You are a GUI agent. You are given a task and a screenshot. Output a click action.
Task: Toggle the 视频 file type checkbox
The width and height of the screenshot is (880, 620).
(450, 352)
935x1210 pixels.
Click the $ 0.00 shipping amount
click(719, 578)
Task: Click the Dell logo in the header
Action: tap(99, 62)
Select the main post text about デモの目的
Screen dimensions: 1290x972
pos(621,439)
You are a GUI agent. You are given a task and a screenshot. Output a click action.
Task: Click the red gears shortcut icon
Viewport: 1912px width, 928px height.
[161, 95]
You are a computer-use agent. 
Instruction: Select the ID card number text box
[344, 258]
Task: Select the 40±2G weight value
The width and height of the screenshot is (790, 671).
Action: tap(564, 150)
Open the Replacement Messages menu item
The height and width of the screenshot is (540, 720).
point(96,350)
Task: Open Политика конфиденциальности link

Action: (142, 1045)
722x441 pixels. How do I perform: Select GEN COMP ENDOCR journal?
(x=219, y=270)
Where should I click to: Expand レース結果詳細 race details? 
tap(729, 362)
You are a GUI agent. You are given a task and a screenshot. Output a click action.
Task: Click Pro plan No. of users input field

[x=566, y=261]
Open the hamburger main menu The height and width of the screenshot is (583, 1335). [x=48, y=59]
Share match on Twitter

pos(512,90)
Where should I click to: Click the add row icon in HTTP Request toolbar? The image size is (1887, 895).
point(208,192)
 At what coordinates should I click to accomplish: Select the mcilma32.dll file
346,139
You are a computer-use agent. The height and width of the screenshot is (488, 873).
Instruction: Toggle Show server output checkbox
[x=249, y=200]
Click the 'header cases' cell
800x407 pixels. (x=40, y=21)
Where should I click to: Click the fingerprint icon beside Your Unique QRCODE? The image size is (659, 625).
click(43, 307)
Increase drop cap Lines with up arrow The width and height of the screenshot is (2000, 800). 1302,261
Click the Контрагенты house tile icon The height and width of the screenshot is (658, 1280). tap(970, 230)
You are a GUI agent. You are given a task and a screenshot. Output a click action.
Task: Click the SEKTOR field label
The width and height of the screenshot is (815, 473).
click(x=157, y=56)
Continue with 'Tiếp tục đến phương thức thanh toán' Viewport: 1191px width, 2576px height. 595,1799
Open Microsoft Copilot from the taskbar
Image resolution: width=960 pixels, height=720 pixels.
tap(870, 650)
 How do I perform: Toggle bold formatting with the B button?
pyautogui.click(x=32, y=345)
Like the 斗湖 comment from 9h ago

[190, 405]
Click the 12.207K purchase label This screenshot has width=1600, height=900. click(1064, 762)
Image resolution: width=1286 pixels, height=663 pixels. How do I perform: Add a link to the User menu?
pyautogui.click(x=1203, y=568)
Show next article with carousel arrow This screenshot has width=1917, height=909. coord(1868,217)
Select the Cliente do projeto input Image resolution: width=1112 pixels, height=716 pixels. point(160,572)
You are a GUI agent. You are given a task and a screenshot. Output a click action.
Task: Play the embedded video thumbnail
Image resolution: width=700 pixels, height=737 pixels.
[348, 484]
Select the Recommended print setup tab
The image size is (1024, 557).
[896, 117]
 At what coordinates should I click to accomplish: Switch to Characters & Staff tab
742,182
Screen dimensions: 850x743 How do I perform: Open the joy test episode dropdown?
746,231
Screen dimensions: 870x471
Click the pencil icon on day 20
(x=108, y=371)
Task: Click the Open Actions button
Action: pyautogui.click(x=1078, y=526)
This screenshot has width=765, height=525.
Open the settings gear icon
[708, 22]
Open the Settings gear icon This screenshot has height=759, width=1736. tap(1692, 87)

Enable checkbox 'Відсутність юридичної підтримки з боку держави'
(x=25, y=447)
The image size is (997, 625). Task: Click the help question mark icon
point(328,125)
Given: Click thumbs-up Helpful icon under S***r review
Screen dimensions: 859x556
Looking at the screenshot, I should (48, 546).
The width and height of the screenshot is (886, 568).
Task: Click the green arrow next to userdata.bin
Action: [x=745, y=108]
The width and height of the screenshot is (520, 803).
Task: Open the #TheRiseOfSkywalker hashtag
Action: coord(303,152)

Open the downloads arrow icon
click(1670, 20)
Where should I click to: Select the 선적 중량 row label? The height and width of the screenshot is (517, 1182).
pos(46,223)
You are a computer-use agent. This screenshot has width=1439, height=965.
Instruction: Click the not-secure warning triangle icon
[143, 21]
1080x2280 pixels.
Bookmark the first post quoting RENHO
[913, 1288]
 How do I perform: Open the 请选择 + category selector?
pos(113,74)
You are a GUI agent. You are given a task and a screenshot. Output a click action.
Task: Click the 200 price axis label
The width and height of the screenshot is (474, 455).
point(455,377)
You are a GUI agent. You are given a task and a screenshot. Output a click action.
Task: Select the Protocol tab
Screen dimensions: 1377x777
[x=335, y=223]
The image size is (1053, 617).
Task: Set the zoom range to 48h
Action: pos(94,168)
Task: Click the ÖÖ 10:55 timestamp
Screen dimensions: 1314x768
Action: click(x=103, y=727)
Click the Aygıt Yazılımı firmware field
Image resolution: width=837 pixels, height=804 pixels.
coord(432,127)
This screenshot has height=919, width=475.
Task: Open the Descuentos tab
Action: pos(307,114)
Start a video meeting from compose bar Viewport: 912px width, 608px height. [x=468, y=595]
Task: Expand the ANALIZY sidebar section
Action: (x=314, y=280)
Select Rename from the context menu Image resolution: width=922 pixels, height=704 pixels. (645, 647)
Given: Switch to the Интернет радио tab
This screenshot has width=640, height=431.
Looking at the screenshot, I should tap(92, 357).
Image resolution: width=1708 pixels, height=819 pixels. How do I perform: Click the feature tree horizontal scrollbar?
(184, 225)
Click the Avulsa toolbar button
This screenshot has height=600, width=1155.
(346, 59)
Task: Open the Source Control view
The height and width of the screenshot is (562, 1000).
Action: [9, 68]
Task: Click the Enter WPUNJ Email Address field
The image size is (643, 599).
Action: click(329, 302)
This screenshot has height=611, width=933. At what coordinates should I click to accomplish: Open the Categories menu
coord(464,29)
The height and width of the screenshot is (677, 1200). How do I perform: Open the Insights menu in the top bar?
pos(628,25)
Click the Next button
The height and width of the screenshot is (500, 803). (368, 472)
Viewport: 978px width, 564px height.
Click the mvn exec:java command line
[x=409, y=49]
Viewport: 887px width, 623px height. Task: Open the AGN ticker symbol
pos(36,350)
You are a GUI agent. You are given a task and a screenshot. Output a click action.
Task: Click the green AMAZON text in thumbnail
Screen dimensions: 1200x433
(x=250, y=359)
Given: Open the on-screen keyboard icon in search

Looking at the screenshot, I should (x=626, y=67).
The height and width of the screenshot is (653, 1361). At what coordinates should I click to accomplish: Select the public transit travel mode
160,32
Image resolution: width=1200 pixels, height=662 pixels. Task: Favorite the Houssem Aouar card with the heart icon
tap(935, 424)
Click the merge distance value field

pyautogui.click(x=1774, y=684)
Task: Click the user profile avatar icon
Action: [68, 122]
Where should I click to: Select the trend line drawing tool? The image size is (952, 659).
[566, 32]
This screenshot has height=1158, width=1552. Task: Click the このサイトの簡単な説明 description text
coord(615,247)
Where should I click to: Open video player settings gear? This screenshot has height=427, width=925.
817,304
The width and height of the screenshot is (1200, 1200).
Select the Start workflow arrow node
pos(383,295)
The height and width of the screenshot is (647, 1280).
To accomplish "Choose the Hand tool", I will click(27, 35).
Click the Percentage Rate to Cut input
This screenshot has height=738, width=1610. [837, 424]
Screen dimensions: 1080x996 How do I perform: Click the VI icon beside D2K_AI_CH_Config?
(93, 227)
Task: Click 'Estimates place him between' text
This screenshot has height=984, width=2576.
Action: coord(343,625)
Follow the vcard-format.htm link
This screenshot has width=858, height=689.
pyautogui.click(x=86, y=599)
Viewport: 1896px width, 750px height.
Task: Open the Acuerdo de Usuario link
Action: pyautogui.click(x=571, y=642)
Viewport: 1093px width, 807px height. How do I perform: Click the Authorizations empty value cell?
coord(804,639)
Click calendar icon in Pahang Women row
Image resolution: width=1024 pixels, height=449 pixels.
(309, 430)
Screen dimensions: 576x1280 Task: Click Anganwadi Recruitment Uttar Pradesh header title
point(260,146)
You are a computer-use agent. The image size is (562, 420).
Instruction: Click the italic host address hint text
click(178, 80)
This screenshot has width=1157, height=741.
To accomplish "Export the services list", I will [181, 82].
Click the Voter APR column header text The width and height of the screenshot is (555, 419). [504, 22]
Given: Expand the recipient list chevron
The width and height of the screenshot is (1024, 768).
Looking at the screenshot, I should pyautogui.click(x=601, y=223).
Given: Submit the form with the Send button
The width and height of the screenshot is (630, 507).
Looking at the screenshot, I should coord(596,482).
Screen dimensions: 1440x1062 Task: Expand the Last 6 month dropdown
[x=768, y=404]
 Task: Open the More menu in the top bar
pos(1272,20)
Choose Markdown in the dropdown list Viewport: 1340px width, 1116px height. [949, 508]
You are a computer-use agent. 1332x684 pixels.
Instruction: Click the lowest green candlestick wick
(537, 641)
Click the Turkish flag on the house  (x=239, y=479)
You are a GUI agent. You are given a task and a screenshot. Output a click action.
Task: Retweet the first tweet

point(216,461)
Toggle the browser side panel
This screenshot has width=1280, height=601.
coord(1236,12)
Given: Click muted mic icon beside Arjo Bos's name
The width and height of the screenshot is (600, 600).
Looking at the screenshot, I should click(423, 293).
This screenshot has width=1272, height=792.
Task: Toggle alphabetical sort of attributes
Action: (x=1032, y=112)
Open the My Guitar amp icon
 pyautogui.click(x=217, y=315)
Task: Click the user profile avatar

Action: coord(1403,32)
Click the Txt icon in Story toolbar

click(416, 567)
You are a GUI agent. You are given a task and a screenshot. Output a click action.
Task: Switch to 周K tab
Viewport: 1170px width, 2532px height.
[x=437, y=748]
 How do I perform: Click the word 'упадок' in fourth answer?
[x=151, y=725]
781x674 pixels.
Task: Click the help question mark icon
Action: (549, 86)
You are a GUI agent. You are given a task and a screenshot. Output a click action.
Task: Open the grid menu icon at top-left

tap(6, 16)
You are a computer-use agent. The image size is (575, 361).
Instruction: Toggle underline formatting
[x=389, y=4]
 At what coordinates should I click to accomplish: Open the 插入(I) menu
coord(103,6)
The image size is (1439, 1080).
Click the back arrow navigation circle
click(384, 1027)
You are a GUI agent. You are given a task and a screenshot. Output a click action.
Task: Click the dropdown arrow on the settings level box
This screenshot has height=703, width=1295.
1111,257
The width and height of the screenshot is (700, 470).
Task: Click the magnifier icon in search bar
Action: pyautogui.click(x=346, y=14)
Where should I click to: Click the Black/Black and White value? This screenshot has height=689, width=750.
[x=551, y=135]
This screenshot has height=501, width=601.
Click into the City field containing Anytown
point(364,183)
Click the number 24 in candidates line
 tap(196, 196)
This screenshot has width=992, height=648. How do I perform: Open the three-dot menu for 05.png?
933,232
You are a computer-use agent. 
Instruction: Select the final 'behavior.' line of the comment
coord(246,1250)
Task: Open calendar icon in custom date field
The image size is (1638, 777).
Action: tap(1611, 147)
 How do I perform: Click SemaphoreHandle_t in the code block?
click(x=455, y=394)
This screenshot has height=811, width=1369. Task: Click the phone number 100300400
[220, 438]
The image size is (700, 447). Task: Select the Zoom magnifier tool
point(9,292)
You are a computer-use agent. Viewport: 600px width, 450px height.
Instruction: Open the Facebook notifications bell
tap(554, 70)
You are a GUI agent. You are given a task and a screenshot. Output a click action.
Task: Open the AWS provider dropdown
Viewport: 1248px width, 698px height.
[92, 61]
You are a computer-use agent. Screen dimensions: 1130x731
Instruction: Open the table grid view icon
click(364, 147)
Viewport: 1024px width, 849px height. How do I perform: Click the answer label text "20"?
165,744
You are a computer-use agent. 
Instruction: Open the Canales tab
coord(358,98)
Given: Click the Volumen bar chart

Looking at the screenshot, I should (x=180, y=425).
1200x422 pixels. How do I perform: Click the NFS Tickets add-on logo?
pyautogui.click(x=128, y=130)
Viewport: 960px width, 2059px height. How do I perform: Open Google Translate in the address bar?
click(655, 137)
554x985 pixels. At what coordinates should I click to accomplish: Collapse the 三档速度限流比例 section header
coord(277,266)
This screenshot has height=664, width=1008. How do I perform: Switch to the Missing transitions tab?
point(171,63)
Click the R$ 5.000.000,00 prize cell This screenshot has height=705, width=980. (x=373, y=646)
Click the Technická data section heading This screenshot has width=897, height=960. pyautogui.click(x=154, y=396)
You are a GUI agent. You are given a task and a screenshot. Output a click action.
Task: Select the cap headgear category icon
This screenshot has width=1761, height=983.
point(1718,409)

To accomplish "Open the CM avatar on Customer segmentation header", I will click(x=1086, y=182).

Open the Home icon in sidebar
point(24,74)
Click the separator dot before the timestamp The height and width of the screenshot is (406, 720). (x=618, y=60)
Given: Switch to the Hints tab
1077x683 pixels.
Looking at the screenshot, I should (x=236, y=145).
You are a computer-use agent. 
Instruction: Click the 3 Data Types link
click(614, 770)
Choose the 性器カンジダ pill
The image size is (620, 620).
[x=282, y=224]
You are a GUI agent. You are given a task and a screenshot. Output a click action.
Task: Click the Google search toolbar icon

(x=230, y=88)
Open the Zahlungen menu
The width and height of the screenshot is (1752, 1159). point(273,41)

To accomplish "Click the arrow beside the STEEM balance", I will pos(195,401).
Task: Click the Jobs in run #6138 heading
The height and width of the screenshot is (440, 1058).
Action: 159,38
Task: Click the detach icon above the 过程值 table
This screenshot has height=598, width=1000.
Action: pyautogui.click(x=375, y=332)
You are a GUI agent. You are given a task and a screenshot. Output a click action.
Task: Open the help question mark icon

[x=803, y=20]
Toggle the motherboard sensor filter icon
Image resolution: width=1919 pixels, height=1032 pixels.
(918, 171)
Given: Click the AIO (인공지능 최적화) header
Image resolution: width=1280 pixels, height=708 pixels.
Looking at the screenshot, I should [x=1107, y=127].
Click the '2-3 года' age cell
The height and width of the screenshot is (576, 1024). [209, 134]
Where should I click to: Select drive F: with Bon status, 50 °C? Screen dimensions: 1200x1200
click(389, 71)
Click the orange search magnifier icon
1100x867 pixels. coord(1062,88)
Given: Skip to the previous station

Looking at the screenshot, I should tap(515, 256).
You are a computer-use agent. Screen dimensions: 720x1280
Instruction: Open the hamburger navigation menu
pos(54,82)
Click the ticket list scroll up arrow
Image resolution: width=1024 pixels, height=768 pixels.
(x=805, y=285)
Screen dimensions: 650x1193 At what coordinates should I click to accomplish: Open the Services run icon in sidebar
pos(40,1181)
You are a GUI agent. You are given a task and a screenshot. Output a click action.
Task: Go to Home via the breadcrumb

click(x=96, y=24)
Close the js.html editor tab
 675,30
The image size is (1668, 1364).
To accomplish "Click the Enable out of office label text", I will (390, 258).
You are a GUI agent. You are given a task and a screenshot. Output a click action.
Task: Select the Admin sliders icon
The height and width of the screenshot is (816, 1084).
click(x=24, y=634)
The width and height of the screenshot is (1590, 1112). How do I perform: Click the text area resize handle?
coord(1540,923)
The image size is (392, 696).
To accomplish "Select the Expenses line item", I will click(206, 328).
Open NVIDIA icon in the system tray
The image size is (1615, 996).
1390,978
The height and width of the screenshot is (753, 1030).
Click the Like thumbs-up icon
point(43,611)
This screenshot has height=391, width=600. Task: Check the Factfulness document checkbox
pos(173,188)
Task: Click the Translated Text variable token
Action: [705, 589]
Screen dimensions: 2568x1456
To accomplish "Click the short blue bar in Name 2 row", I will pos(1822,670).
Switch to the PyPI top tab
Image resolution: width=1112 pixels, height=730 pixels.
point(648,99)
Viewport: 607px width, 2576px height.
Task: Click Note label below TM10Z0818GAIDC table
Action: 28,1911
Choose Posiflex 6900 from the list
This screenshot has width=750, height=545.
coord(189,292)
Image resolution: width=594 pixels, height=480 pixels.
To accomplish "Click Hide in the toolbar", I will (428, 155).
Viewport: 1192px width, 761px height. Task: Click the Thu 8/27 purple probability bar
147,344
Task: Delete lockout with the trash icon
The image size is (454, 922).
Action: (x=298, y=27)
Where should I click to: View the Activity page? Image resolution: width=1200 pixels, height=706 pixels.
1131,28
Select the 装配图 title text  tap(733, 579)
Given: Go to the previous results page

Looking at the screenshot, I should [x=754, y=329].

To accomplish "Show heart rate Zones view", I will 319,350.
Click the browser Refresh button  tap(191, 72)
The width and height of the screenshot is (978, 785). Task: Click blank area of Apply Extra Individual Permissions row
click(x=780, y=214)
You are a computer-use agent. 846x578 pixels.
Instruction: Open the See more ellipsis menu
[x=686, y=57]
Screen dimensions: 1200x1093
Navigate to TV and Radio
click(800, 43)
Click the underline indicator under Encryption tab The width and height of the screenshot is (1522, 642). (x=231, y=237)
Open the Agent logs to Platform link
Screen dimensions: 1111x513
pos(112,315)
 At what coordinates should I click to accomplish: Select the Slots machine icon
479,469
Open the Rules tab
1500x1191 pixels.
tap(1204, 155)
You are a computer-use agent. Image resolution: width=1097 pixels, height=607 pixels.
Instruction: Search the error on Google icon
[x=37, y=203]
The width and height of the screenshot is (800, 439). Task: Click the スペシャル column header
▬▬▬▬▬▬
Check each line of the material for the word "column". Copy the ones that have it.

Click the Voter APR column header text The width and height of the screenshot is (555, 419). [504, 22]
The width and height of the screenshot is (800, 439). Task: Click the スペシャル column header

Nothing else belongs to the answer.